## PROBLEM TO WORK ON
Put every line from the one containing "Jürgen (74, 1087)" through the one containing "Kommentar (72, 1991)" into a JSON list of strings, one string per line, with blank lines left out.

## Entries on where items appear
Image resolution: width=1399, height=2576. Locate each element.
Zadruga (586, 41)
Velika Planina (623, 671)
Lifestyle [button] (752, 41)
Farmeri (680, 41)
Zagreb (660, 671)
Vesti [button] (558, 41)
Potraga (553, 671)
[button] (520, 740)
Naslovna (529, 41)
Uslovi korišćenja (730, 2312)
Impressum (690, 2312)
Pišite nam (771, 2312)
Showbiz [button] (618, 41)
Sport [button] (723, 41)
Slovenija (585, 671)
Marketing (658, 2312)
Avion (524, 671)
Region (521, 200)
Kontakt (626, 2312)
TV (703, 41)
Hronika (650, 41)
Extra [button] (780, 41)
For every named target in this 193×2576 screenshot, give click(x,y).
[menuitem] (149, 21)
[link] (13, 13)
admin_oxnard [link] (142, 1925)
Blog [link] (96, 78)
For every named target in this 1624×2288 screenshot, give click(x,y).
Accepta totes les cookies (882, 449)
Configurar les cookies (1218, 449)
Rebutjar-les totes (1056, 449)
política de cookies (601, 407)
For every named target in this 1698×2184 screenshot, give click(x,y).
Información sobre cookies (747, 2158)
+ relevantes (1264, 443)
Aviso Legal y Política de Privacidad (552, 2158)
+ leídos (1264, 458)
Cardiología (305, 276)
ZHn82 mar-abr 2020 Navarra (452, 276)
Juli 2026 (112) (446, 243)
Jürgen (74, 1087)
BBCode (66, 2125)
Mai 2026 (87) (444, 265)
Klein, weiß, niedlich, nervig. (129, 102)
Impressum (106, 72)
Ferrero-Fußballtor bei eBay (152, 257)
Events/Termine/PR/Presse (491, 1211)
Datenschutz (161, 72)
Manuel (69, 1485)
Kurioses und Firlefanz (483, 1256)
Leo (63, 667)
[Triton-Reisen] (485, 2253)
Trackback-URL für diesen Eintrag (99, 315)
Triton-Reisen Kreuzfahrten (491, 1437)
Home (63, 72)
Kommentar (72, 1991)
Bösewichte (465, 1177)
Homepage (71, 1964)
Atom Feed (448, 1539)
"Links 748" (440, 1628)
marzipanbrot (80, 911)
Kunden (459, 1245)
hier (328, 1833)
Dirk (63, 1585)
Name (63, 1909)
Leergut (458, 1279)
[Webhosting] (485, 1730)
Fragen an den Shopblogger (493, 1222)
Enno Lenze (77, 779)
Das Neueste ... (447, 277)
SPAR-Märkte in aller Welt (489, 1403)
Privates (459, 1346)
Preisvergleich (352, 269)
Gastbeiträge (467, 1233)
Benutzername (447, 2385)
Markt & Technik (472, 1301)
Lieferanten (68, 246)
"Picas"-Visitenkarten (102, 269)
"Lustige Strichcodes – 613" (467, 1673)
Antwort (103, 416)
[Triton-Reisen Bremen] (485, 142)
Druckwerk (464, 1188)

## ANSWER BELOW
[
  "Jürgen (74, 1087)",
  "BBCode (66, 2125)",
  "Mai 2026 (87) (444, 265)",
  "Klein, weiß, niedlich, nervig. (129, 102)",
  "Impressum (106, 72)",
  "Ferrero-Fußballtor bei eBay (152, 257)",
  "Events/Termine/PR/Presse (491, 1211)",
  "Datenschutz (161, 72)",
  "Manuel (69, 1485)",
  "Kurioses und Firlefanz (483, 1256)",
  "Leo (63, 667)",
  "[Triton-Reisen] (485, 2253)",
  "Trackback-URL für diesen Eintrag (99, 315)",
  "Triton-Reisen Kreuzfahrten (491, 1437)",
  "Home (63, 72)",
  "Kommentar (72, 1991)"
]